WASHINGTON - Clinton administration officials criticized House Republicans Tuesday, blasting efforts to bar banks from the insurance business and labeling legislation repealing Glass-Steagall inefficient.

Treasury Under Secretary John D. Hawke Jr. said he opposes the House version of Glass-Steagall repeal because it would require banks embarking on most kinds of securities activity to set up expensive holding company subsidiaries.

"We're very unhappy about these structural limitations," Mr. Hawke said in a speech to the Association of Banks in Insurance.

"We see the Glass-Steagall legislation as a step in the right direction, but there is nothing so attractive in that legislation that we would want to see it go ahead if there were significant insurance prohibitions attached."
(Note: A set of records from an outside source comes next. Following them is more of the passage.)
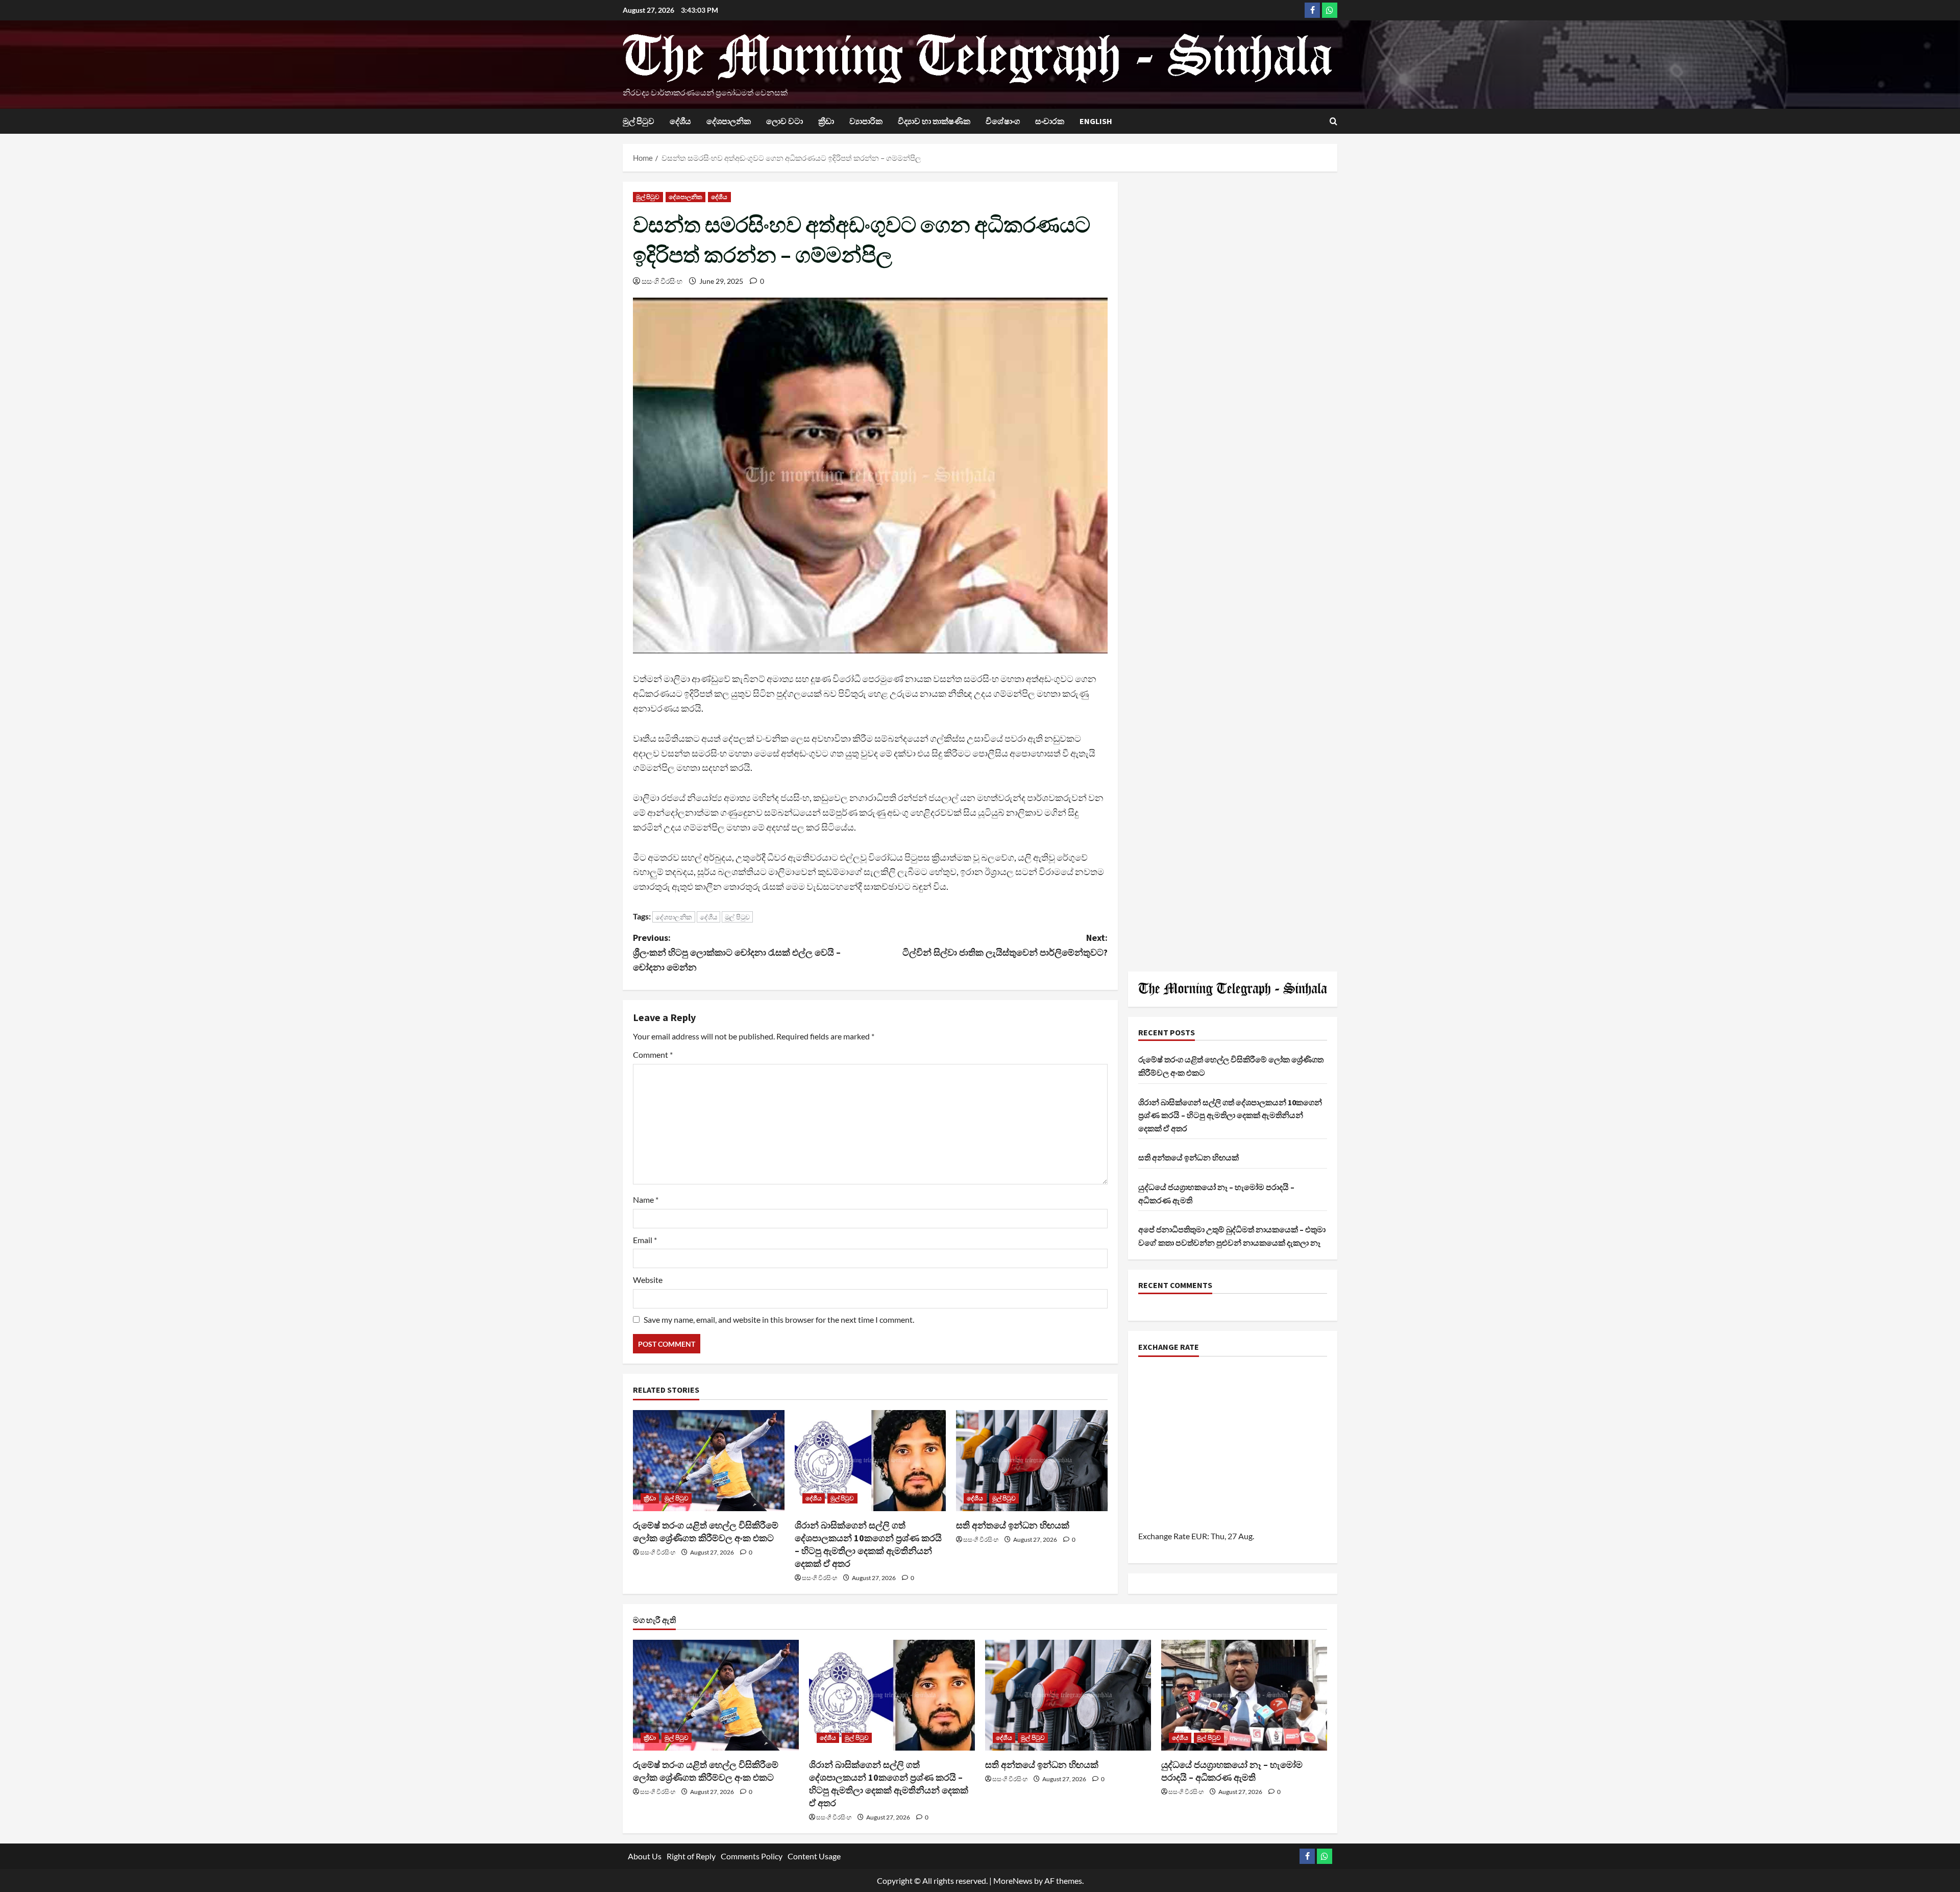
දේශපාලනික (728, 121)
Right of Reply (691, 1856)
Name (645, 1199)
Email (645, 1240)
House GOP leaders announced plans last week to link Glass-Steagall repeal with regulatory relief legislation and quickly vote on the combined bill. As it stands now, the package includes a five-year moratorium on the Comptroller of the Currency's power to expand bank insurance powers.

House leaders also stripped from the legislation a provision that would have allowed banks to affiliate with insurance companies in most states.

Mr. Hawke said a moratorium on the Comptroller would stifle what he called "the most progressive force for banking modernization in the last 35 years."

If enacted, the ban would likely be prolonged, thwarting the agency's ability to continue as a catalyst for banking modernization, he said.

There is great danger the moratorium "is going to be extended when it expires and it will control the competitive landscape for years to come," he said.

In a separate speech Tuesday, Comptroller Eugene A. Ludwig urged bankers to oppose the regulatory relief bill if it includes the moratorium.

"No amount of cost cutting can ever make the banking industry competitive if it cannot offer the products its customers demand," he said.

Mr. Ludwig warned that if insurance agents - who lobbied for constraints on the Comptroller - succeed, they may set their sights on restricting insurance sales in areas beyond the national bank charter.

"If the insurance interests can beat the banks in Congress this year, do you think they won't carry their battle to the state legislatures next year?" Mr. Ludwig asked.

"What's at stake here is not so much the survival of the national banking system, but its relevance - and perhaps that of the larger banking industry as well."

Mr. Ludwig also took aim at the Glass-Steagall bill.

Like Mr. Hawke, the Comptroller said restricting banks' insurance powers is a high price to pay for a bill that does little to break down the walls between the banking and securities industries.

"Banks would be subject to strict limits in underwriting and dealing in any financial product designated as a 'security,' " Mr. Ludwig said.

American Bankers Association officials have said they will oppose any legislation restricting the Comptroller's powers.

The Independent Bankers Association of America is less certain.

"We're going to have to look at what's left in the regulatory relief package to see if it justifies the OCC language," said Ron Ence, the group's director of legislative affairs. "At this point, we just don't know."

These bills are pending in the Senate, but consideration there is nowhere near as far along. Senate Banking Committee Chairman Alfonse M. D'Amato has said he wants to pass legislation narrowly focused on shoring up the Savings Association Insurance Fund.